Apple played a surprisingly big role in helping track down one the world’s worst spammers, according to an affidavit unsealed today and picked up by The Verge. According to the document, Russian spam king Peter Levashov was tracked down in large part due to his iCloud usage…
Levashov operated under the alias “Severa” and rented out access to spammers and cybercriminals through his Kelihos botnet. He’s regarded as “one of the ten worst spammers in the world” and ran fake antivirus software and various other spamming operations.
The affidavit released today shows how server records, Jabber messages, online payments, and iCloud led to federal agents successfully tracking down Levashov. For instance, investigators seized two Kelihos servers in Luxembourg, which showed frequent access to Levashov’s email account because he was using the servers as a proxy.
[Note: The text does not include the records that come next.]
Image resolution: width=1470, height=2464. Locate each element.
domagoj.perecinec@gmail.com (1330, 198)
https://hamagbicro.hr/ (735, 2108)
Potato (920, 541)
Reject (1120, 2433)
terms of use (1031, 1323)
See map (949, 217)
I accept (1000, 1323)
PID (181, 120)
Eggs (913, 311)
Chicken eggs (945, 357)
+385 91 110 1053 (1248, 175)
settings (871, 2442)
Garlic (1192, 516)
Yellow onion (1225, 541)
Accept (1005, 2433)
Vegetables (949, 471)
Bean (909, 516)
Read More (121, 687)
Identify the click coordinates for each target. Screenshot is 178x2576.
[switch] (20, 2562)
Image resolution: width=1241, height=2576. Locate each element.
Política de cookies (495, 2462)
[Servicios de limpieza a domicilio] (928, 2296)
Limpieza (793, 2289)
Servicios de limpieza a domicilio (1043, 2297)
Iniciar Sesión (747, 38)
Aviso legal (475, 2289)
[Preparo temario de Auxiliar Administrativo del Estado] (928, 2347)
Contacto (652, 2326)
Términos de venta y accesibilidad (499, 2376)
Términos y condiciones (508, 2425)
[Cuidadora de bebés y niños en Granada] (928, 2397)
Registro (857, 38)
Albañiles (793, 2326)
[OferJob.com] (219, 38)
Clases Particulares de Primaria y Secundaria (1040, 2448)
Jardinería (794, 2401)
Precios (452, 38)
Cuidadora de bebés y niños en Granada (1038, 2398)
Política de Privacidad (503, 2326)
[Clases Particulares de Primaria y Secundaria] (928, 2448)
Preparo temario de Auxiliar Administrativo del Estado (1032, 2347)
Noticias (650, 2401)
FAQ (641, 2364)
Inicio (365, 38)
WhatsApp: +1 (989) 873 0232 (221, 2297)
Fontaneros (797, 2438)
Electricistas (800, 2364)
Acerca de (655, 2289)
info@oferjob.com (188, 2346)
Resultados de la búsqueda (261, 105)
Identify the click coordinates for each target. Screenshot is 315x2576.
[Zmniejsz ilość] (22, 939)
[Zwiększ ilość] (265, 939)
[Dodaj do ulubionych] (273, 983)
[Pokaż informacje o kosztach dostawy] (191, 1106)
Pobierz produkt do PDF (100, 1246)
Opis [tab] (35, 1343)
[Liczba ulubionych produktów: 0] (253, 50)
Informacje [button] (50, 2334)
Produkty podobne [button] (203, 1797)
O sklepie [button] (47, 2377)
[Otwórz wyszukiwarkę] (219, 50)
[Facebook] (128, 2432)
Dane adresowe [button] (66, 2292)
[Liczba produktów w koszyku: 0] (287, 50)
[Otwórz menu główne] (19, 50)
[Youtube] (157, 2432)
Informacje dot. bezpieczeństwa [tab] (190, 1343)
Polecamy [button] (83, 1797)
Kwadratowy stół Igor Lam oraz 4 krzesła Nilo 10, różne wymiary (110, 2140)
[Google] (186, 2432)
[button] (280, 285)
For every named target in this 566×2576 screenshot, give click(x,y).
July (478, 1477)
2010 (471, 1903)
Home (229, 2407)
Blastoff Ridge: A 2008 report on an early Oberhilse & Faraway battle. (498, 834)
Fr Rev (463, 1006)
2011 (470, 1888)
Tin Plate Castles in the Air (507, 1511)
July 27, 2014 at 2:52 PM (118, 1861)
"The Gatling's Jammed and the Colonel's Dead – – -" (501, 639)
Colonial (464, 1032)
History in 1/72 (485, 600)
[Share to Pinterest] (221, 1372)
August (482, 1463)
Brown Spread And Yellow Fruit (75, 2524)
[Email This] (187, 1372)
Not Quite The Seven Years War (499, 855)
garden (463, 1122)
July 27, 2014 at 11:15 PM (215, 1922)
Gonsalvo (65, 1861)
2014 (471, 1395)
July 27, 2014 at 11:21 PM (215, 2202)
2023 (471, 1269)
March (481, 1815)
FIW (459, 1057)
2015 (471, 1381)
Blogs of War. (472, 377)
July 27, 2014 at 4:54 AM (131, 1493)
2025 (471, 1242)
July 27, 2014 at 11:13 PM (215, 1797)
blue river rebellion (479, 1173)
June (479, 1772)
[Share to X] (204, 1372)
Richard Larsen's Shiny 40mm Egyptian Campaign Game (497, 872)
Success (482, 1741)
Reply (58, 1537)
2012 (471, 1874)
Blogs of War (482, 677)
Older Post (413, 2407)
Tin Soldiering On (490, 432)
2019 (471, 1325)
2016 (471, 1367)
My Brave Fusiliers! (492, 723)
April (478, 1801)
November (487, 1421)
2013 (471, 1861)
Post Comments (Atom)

Investigators also tracked down an iCloud account in Levashov’s name. From there, they requested information such as “login IP addresses” and were successfully granted a warrant. Apple was then placed under gag order so it couldn’t share details about the investigation.
Levashov was located in Russia at the time, so investigators put the case on hold until he traveled to an extraditable country. Sure enough, he eventually traveled to Barcelona where he was arrested at the request of U.S. law enforcement. While the affidavit published today doesn’t offer details on how investigators knew he traveled to Barcelona, with access to Levashov’s iCloud, investigators seemingly had access to all of the IP addresses used to access the account.
The Verge reached out to Apple for comment on the story, but the company said that it does not comment on law enforcement cases.
This is certainly an interesting case and shows how Apple is able to successfully work with law enforcement agencies in the right cases. With investigators monitoring Levashov’s iCloud account for nearly a year, it’s clear that data played an instrumental role in tracking him down.